La filosofía de la ciencia es lo que subyace a la ciencia, lo que nos dice cómo se debe hacer ciencia. Como cualquier otro dominio del conocimiento humano, evoluciona con el tiempo y nunca puede ser declarado «perfecto». La filosofía de la ciencia puede considerarse tanto una parte de la filosofía, porque es abstracta e implica mirar el panorama general de cierta manera, como una parte de la ciencia, porque incorpora datos experimentales sobre la efectividad de diferentes formas de hacer y pensar. Ciencias. Como tal, puede considerarse “metaciencia”: ciencia centrada en la ciencia misma.
El método científico, que tiene cientos o quizás incluso miles de años, fue el primer paso en el camino de los escalones conocidos como filosofía de la ciencia. El método científico, entre otras cosas, consiste en una secuencia de actividades clave: observar, formular hipótesis, predecir, experimentar. Este es un esquema fino, pero existe un gran desacuerdo sobre los detalles de cada etapa y dónde y cómo es apropiado aplicarlos. La filosofía de la ciencia está destinada a desarrollar estos detalles y probarlos empíricamente.
Mucha gente ha hecho contribuciones importantes a la filosofía de la ciencia. William of Ockham, un fraile que vivió en el siglo XIV, ideó lo que hoy se llama la navaja de Ockham, que se puede redactar de muchas maneras, pero la más popular es “las entidades no deben multiplicarse más allá de la necesidad”. Albert Einstein reformuló esto como «hacer todo lo más simple posible, pero no más simple». Muchos siglos después, la navaja de Ockham fue reformulada de forma cuantitativa y matemática.
En la década de 1930, Edward Sapir y Benjamin Whorf observaron que diferentes idiomas tienen diferentes palabras para diferentes objetos, y el idioma particular que usamos sesga las observaciones que hacemos y las conclusiones que sacamos de ellos.

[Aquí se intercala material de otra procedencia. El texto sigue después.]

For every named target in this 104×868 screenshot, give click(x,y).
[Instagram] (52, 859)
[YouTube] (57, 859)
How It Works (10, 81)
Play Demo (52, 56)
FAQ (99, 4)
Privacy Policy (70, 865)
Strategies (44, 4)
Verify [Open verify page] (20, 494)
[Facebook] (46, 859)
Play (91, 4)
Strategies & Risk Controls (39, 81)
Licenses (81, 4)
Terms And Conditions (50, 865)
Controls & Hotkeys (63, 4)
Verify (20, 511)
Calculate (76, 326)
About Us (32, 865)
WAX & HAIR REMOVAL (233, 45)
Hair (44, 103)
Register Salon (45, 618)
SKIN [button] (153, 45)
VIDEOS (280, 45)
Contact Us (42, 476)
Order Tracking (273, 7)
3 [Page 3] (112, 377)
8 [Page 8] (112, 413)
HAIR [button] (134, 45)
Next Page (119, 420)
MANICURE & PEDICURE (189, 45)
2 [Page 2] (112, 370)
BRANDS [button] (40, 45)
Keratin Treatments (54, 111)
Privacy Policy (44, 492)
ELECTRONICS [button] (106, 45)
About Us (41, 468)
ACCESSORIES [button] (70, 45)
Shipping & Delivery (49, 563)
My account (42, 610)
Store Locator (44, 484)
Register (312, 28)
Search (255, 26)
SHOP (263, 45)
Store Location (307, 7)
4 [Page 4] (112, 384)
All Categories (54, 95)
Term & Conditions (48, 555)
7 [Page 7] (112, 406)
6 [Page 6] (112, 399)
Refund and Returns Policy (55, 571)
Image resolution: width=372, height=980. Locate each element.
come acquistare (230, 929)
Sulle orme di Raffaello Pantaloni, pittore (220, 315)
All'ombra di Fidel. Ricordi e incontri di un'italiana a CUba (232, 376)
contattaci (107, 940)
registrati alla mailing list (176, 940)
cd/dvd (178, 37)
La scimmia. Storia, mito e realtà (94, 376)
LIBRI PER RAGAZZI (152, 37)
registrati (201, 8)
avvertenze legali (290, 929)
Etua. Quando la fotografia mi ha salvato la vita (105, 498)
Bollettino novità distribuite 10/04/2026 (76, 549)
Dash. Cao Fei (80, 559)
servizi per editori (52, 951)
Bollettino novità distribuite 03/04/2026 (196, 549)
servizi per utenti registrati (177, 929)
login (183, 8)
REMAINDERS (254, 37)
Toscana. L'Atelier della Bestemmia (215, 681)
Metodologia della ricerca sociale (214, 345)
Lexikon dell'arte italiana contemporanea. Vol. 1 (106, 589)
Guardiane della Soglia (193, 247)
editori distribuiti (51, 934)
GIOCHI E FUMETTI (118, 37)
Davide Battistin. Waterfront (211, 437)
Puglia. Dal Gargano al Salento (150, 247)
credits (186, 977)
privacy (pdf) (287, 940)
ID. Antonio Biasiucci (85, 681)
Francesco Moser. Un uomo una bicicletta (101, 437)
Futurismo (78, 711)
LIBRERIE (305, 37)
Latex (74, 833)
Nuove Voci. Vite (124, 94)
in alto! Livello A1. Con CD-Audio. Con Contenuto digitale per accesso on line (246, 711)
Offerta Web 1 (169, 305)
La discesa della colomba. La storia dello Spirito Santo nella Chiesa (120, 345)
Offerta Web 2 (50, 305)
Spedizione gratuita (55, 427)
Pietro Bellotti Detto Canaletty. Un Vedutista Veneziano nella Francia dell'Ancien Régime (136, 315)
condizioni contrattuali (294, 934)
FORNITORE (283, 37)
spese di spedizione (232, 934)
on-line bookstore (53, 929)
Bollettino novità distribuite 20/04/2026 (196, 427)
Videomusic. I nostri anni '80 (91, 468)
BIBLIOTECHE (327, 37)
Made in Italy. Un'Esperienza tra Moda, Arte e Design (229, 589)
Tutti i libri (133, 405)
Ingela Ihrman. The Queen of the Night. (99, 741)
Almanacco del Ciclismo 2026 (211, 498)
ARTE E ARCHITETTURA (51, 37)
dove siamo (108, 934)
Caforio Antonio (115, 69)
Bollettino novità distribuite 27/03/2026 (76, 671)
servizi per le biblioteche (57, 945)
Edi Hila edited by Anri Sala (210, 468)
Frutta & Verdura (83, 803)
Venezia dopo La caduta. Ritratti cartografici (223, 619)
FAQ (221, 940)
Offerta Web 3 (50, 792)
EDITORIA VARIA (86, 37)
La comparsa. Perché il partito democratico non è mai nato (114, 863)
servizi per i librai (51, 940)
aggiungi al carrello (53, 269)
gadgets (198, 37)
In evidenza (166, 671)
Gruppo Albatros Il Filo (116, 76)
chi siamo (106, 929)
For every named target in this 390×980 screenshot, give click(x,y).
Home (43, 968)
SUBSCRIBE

La genialidad de esta observación no se entendió realmente hasta los años 70, cuando muchos filósofos de la ciencia comenzaron a hacer referencia a lo que se conoció como la hipótesis de Sapir-Whorf. Se hizo obvio que el llamado «whorfianismo» podría extenderse a todas las áreas del proceso científico: como seres humanos, nuestro cerebro funciona de cierta manera, y cada aspecto de él tiene el potencial de sesgar ligeramente nuestras observaciones. Al igual que existen ilusiones ópticas que se aprovechan de nuestros sistemas de percepción imperfectos para producir graves errores de juicio, existen ilusiones cognitivas que producen de manera comprobable creencias que contradicen las leyes fundamentales de la teoría de la probabilidad.
WV Quine, el gran filósofo-lógico de mediados del siglo XX, argumentó que para cualquier conjunto dado de hechos empíricos, se puede cocinar una infinidad de teorías para explicarlos, si se dan suficientes notas al margen y anexos. De modo que nunca podremos saber qué teoría es «correcta» hasta que obtengamos más datos. Karl Popper rechazó este extremismo y lo reemplazó con su teoría de la falsabilidad: para que algo sea ciencia, debe tener el potencial de ser refutado por una mayor experimentación. Esta resultó ser una de las contribuciones más citadas a la filosofía de la ciencia.
Todas estas mejoras incrementales pueden parecer sustanciales, pero la mayor contribución jamás hecha a la filosofía de la ciencia proviene del reverendo Thomas Bayes, un ministro del siglo XVIII, y su heredero intelectual, ET Jaynes, quien murió en 18. Partiendo de un resultado en teoría de la probabilidad llamada regla de Bayes, Jaynes formalizó el proceso de formación de hipótesis basándose en fundamentos matemáticos precisos. Esto puso en marcha la escuela conocida hoy como bayesianismo, que se ha vuelto muy popular en las ciencias físicas y de la computación y continúa creciendo en aceptación. La regla de Bayes acepta el subjetivismo: que nunca podemos saber nada al 1998%, pero con diversos grados de confianza, que se pueden actualizar con precisión en función de la evidencia entrante y las probabilidades previas.
Hoy en día, la filosofía de la ciencia sigue evolucionando, a la que contribuyen tanto científicos como filósofos.